2. How to use the handbook

2.1. For whom this book is written

The DataLad handbook is not the DataLad documentation, and it is also not an explanation of the computational magic that happens in the background. Instead, it is a procedurally oriented, hands-on crash-course that invites you to fire up your terminal and follow along.

If you are interested in learning how to use DataLad, this handbook is for you.

You do not need to be a programmer, computer scientist, or Linux-crank. If you have never touched your computer’s shell before, you will be fine. No knowledge about Git or git-annex is required or necessary. Regardless of your background and personal use cases for DataLad, the handbook will show you the principles of DataLad, and from chapter 1 onwards you will be using them.

2.2. How to read this book

First of all: be excited. DataLad can help you to manage your digital data workflow in various ways, and in this book you will use many of them right from the start. There are many topics you can explore, if you wish: local or collaborative workflows, reproducible analyses, data publishing, and so on. If anything seems particularly exciting, you can go ahead, read it, and do it. Therefore, grab your computer, and be ready to use it.

Every chapter will give you different challenges, starting from basic local workflows to more advanced commands, and you will see your skills increase with each. While learning, it will be easy to find use cases in your own work for the commands you come across.

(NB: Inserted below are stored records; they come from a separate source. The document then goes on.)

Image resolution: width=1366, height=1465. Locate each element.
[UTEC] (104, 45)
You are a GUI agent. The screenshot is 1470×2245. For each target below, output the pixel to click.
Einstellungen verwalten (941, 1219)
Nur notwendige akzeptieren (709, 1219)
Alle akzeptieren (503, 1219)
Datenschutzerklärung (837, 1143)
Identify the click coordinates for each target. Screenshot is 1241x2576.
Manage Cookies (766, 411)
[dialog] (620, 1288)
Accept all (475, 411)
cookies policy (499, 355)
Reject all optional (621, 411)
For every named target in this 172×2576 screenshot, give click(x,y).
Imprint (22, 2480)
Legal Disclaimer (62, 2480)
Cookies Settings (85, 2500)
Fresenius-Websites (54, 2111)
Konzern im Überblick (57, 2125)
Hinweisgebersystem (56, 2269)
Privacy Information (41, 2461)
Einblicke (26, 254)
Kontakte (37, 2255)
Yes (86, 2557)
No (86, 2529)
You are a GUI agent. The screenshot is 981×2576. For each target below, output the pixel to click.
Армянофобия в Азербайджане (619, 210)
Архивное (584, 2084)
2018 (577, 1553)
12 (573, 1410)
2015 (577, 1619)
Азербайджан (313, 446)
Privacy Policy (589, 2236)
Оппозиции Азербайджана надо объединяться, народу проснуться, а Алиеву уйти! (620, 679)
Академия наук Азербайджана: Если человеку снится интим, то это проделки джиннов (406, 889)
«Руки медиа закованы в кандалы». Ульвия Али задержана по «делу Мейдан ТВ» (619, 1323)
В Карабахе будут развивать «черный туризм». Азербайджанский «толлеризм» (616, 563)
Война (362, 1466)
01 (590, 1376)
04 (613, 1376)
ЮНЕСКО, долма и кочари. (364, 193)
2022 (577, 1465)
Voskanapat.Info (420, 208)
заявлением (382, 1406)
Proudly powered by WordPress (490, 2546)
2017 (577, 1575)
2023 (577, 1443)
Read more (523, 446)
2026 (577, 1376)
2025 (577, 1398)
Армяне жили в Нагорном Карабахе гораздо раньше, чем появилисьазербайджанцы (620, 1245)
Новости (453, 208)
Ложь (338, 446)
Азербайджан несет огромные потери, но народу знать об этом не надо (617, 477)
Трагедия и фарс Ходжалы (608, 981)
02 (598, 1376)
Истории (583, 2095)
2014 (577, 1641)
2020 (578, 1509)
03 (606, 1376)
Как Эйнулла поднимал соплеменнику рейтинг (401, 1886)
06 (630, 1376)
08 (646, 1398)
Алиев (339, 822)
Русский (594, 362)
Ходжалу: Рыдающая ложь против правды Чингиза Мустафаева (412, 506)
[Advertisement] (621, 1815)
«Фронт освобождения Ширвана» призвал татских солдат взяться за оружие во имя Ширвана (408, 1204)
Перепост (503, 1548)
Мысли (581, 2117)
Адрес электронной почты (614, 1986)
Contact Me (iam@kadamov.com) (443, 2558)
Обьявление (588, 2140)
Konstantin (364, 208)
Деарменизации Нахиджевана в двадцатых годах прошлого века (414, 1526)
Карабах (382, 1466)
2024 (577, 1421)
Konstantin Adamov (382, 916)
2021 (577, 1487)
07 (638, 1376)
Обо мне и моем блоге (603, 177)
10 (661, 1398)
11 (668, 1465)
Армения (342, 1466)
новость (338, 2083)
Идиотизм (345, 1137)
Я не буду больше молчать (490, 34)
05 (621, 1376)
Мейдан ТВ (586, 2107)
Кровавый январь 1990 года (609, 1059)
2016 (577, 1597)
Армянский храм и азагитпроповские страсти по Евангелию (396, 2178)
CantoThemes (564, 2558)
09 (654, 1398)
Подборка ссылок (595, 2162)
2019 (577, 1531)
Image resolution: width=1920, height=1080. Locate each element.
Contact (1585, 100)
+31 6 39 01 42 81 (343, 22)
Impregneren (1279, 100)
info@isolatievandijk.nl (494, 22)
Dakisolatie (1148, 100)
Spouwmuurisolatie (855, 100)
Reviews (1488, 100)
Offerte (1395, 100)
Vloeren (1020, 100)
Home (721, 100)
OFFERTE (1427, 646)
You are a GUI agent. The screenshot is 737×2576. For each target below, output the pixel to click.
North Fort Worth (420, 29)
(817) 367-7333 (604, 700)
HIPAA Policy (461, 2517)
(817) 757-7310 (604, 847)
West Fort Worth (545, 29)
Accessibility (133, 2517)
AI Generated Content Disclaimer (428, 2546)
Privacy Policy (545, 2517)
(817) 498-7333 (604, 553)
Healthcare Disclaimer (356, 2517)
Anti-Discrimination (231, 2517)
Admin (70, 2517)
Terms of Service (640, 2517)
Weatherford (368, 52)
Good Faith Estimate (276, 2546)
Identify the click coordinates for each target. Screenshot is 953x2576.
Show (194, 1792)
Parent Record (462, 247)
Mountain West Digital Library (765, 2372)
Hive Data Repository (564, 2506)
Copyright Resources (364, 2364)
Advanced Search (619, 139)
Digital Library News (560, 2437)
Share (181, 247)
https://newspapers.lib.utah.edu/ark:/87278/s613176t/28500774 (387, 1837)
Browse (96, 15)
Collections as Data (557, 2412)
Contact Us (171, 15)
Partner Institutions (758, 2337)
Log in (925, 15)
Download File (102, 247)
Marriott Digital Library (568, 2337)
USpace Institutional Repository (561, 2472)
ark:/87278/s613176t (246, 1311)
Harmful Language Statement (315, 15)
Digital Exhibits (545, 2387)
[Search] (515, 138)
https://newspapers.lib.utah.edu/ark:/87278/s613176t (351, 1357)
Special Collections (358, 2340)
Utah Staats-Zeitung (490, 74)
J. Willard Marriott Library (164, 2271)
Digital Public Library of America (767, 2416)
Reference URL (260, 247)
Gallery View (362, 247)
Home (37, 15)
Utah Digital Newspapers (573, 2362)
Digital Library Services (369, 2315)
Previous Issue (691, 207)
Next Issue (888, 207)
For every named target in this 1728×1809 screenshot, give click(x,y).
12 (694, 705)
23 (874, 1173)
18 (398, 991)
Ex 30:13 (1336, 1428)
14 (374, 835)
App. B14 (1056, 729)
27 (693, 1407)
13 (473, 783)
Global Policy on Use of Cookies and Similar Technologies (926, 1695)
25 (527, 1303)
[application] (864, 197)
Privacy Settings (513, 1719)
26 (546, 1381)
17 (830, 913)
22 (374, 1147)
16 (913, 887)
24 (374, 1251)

As the handbook is to be a practical guide it includes as many hands-on examples as we can fit into it. Code snippets look like this, and you should copy them into your own terminal to try them out, but you can also modify them to fit your custom needs in your own use cases. Note how we distinguish comments ($ #) from commands ($) and their output in the example below (it shows the creation of a DataLad dataset):

$ # This is a comment used for additional explanations.
$ # Otherwise, anything preceded by $ is a command to try.
$ # If the line starts with no $, it is an output of a command.
$ datalad create myfirstrepo
[INFO   ] Creating a new annex repo at /home/me/DataLad-101
create(ok): /home/me/DataLad-101 (dataset)

When copying code snippets into your own terminal, do not copy the leading $ – this only indicates that the line is a command, and would lead to an error when executed. Don’t worry if you do not want to code along, though.

Instead of copying manually, you can also click on the clipboard icon at the top right of each code snippet. Clicking on that icon will copy all relevant lines from the code snippet, and will drop all comments and the $ automatically.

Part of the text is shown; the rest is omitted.